My partner and I are releasing products over the next few months to a large community of people that belong to groups.  There are around 35,000 people and about 1200 groups of those people.<p>Most start ups charge a yearly fee in a freemium model to make their money.  While we like this freemium model, I am no expert on what schemes people or groups of people might pay for.<p>We are debating between two charging models.<p>Asking each person in the group to pay $4 or $5 a year or what we all would think is a fixed price for our services.  This renders about only half of the next idea in profit a year for all the groups if they signed up.<p>Or we would charge per service rendered.  These groups of people have between 7-15 service requests a year.  We would charge $10.00 a service  This would render at minimum 6 figures a year. We would consider this nickel and diming the customer.<p>The customer also makes money doing this service we provide that $10.00 I don't feel would make much of a difference on their end figure.<p>We know start ups like yearly fees, but we think we are both a service company and a software product company.  We also know that through the government, they really enjoy nickel and diming folks.  And people put up with it.  So we think because we are providing a service, we could get away with "nickel and diming" these groups.<p>Please keep in mind, when I use the term Nickel and Diming, I only use it because people understand it.  Its not that I actually feel, we would nickel and dime them.  But we are providing a service.<p>We are also providing a freemium model for our products.  So not only would we be charging for services, we would be charging them for our products as well.<p>I just want advice.  Im not expert at services, nor am I an expert at freemium models and we are just getting started.  So if you have any experience, please provide.
======
kappaknight
I think the term you're looking for is "a la carte." Nickel and dime sounds
terrible.

Anyway, I'm personally a fan of subscription based services but monthly, not
annually.
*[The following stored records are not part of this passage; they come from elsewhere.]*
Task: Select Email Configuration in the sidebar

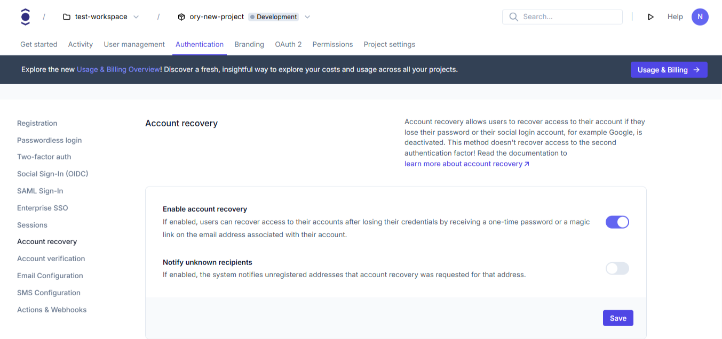Action: [x=50, y=276]
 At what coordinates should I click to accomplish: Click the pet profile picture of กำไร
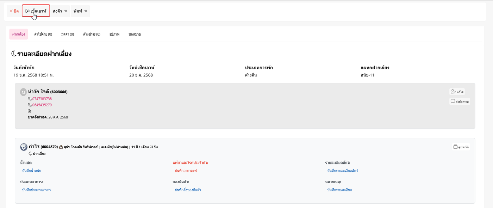click(x=24, y=147)
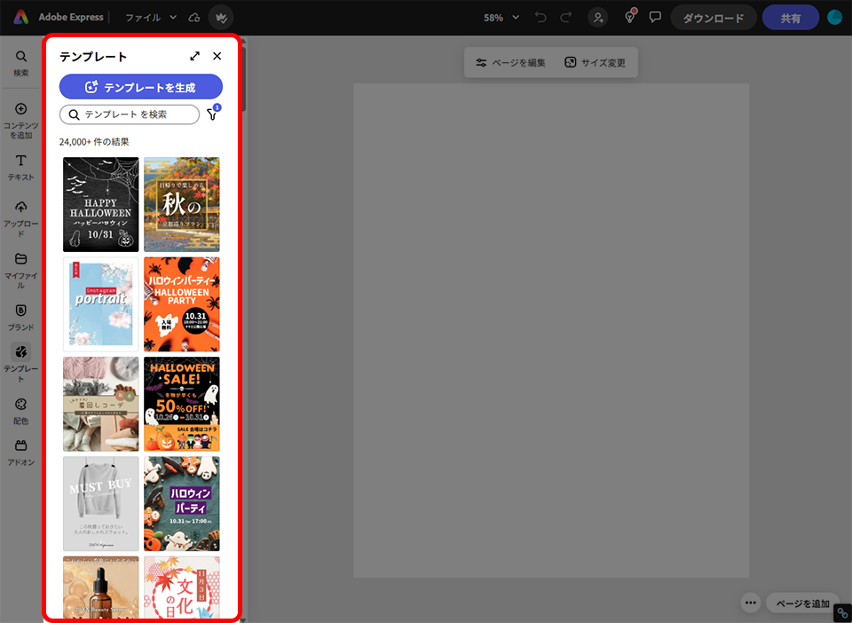852x623 pixels.
Task: Open the Search tool in the sidebar
Action: (x=20, y=62)
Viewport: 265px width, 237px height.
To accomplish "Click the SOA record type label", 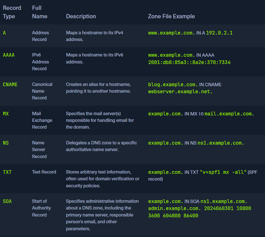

People seem to forget annual subscriptions (except for domain names)
and these spikes in the budget often have people canceling. If possible or if
it makes sense, go the monthly subscription route. In a way, it reminds them
to take full advantage of it (so it lets them make it relevant) and you'll
have a more stable income as a result.

The "buying credits" idea is also a good one. It becomes a pain if they have
to pull out their cards too often though.

------
caw
I would suggest to charge what you need to cover expenses. Nothing worse than
a freemium service that has to close or everyone starts to hate because they
took away the free.

I think you have to ask these groups how they would rather pay. For the groups
that have a lot of requests, you'll have to cover expenses with other groups.
Are you confident you can do that, or is $10 a fair price for each request?
The more you use, the more you pay.

Instead of "nickel & dime" you could always roll into a package. Bronze
package gets you 4 service requests, Silver gets you 7, etc...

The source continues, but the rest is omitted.